=== Text excerpt ===
Start of Block
Note that sufficient ERC20 approval for the underlying asset, WETH, must be granted to the Clearinghouse contract before calling this function.
-
// Alice writes 10 options. WETH.approve(address(clearinghouse), type(uint256).max); uint256 claimId = clearinghouse.write(optionId, 10);
-
$ cast send $CH_ADDRESS --rpc-url=$RPC_URL --private-key=$PRIVATE_KEY "write(uint256,uint112)" $OPTION_ID 10
Transferring a long position
Now that we have written some options, we can transfer our long (or short!) position to another address using the tried and true safeTransferFrom
function, native to the IERC1155
interface.
In this example, we transfer 4 options to Bob. So we retain 6 long Option tokens and our 1 short Claim NFT, which represents our redemption rights over the correct proportion of underlying and exercise asset remaining at expiry.
-
// Alice transfers 4 options to Bob. clearinghouse.safeTransferFrom(ALICE, BOB, optionId, 4, "");
-
$ cast send $CH_ADDRESS --rpc-url=$RPC_URL --private-key=$PRIVATE_KEY "safeTransferFrom(address,address,uint256,uint256,bytes)" "$ALICE" "$BOB" $OPTION_ID 4 ""
Exercising an option
We have transferred some of our Option tokens to Bob, and as long as it is within the exercise window defined for this option type (on or after exerciseTimestamp
, before expiryTimestamp
), he can exercise some or all of his position.
Let’s imagine for this example that the position is in-the-money, and Bob wants to exercise his options. This is done by calling the exercise
function. The result is that Bob’s 4 Option tokens are burned, the required amount of the exercise asset (4 * 2100e6 USDC) is transferred in to the Clearinghouse from Bob, and the correct amount of the underlying asset (4 * 1e18 WETH) is transferred out from the Clearinghouse to Bob.
Note again that sufficient ERC20 approval must be granted by Bob to the Clearinghouse contract before calling this function (although in this case for USDC, the exercise asset).
End of Block
=== Provided information ===
Start of Block
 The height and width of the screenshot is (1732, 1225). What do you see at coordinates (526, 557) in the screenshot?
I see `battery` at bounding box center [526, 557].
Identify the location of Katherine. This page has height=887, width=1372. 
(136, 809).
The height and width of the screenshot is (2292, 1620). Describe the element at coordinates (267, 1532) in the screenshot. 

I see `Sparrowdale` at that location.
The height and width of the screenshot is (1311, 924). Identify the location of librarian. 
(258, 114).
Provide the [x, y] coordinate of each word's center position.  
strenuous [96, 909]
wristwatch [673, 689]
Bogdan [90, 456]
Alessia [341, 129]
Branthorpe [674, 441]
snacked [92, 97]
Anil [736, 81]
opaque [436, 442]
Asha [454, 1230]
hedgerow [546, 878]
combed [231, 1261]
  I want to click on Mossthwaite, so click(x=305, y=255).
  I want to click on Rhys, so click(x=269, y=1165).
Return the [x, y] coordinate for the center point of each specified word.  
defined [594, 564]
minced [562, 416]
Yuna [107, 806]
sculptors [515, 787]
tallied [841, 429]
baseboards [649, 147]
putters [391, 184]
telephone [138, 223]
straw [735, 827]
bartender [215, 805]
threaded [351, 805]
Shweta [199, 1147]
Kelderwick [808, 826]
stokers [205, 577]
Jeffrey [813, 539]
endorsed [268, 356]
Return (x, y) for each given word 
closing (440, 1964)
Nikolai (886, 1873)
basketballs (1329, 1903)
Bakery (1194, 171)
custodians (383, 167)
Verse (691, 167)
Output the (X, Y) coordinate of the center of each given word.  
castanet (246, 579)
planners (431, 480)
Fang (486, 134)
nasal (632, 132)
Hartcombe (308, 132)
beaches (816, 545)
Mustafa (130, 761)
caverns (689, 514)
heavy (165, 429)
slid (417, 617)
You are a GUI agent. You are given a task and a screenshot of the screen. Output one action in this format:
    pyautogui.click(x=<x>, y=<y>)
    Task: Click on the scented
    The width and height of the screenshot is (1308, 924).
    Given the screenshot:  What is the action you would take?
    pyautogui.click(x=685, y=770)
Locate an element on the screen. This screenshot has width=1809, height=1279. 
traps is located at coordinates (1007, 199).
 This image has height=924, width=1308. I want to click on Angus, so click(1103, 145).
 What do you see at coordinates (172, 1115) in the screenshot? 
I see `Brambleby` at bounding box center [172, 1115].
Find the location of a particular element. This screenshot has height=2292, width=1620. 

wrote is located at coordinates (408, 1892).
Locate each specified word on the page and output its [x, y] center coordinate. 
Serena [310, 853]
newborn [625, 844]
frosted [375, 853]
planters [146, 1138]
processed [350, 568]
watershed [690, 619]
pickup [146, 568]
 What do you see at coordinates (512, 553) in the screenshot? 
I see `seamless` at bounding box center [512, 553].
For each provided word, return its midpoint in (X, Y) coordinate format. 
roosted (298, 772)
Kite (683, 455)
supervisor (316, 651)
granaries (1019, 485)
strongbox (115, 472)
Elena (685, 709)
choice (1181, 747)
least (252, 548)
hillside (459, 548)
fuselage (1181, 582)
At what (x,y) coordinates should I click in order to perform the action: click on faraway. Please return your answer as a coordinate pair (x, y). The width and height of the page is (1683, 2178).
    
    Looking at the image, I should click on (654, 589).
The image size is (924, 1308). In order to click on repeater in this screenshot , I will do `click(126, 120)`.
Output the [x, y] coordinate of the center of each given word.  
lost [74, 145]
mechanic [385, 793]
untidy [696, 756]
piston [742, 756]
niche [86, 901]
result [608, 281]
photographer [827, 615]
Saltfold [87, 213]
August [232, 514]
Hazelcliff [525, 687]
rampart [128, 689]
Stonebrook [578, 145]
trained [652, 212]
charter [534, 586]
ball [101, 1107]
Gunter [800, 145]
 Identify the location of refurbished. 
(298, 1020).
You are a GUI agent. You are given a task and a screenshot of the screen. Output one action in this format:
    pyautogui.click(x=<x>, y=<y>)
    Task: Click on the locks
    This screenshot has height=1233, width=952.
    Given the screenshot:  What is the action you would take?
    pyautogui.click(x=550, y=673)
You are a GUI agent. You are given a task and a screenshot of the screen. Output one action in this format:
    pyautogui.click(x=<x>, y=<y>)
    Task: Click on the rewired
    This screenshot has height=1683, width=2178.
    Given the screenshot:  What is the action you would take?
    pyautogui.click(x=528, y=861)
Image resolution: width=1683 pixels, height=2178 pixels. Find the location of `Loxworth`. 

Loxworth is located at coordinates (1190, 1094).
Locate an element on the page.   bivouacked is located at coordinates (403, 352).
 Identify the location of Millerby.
End of Block
=== Directions ===
(a) According to the options clearinghouse tutorial, during what window can an option holder exercise?
(b) Continue the options clearinghouse tutorial from its final sentence.

=== Outputs for the tasks ===
(a) On or after exerciseTimestamp and before expiryTimestamp.

(b)
-
// Warp to the exercise timestamp. vm.warp(earliestExercise); // Bob exercises his options. vm.startPrank(BOB); USDC.approve(address(clearinghouse), type(uint256).max); clearinghouse.exercise(optionId, 4);
-
$ cast send $CH_ADDRESS --rpc-url=$RPC_URL --private-key=$BOB_PRIVATE_KEY "exercise(uint256,uint112)" $OPTION_ID 4
Redeeming a claim
Finally, we will redeem our Claim NFT (using the Claim token ID returned from write
), which is achieved by calling the redeem
function. This function transfers out either one or both of the underlying and exercise assets, depending on the exercise assignment status of the Claim:
- For unexercised positions, solely the
underlyingAsset
- For fully exercised positions, solely the
exerciseAsset
- For partially exercised positions, a mix of both assets in the correct proportions
In our example, we will redeem the claim for the WETH and USDC remaining in the position. And we can always use the claim
function to check the exercise status of our Claim NFT before redeeming.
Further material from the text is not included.